Patience T. Rubagumya, the Commissioner Legal Services and Board Affairs joined the URA Feedback Loop, an initiative by URA to have taxpayers ask questions and receive instant feedback on online platforms. She shed light on understanding ADR, how it operates and its use as broken down in the Question and Answer edition below:

ADR is a process where the taxpayer and URA voluntarily agree to settle a tax dispute outside the Tax Appeals Tribunal or the Courts of Law. Some of the mechanisms used under ADR are; reconciliation, mediation, negotiation and settlement.

On average the ADR process takes a period of 2 months to be completed. These 2 months start running from the date of receipt of your application for the matter to be resolved through ADR.

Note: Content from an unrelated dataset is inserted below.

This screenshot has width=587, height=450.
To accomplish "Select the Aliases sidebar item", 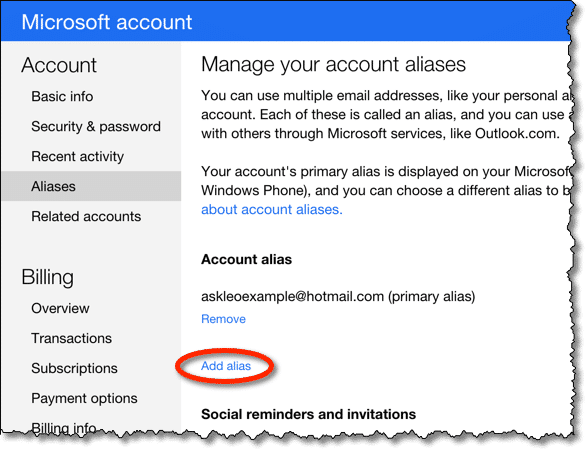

The increased number of tax disputes can be attributed to the increased awareness by the taxpayers of their rights and obligations. URA recently updated its Client Service Charter which contains the taxpayer rights and obligations and the URA service standards. One of the URA’s key strategies is to enhance taxpayer education. Part of the end result of this is the increased levels of awareness hence the increase in the number of tax disputes.

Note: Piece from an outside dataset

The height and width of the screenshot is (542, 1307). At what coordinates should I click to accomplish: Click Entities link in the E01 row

DR is not going to rule out the normal objection process. On the contrary, ADR is meant to compliment the objection process. The ADR process can be done after a taxpayer has filed an objection with URA, and an objection decision has been communicated to the taxpayer by URA. Where the taxpayer is dissatisfied with the objection decision, the taxpayer can opt to engage in ADR with URA as opposed to challenging the objection decision through the court process.

S.66(1a) of the Tax Procedures Code Act empowers the Commissioner to compound an offence committed by a taxpayer under a tax law. This can only be done where the taxpayer voluntarily discloses to the Commissioner the fact that he committed this offence. This disclosure can be made at anytime only if court proceedings in relation to the tax offence by the taxpayer haven’t commenced. Where a matter is compounded,the taxpayer will only pay the outstanding unpaid tax and he/she will not be penalized to pay any interest or fines. This Voluntary disclosure must be in writing and the taxpayer should request the Commissioner to enter into a compounding agreement in relation to the offence.

A taxpayer who is aggrieved with a tax decision can either apply to resolve the dispute amicably through Alternative Dispute Resolution mechanisms including mediation or settlement) or file an application in the Tax Appeals Tribunal to have the matter resolved through the judicial system.

Where parties fail to agree, then an ADR report is generated stating failure by the parties to reach an agreement. The taxpayer is at this point advised to either pay the taxes in contention or explore other dispute resolution options like the Tax Appeals Tribunal.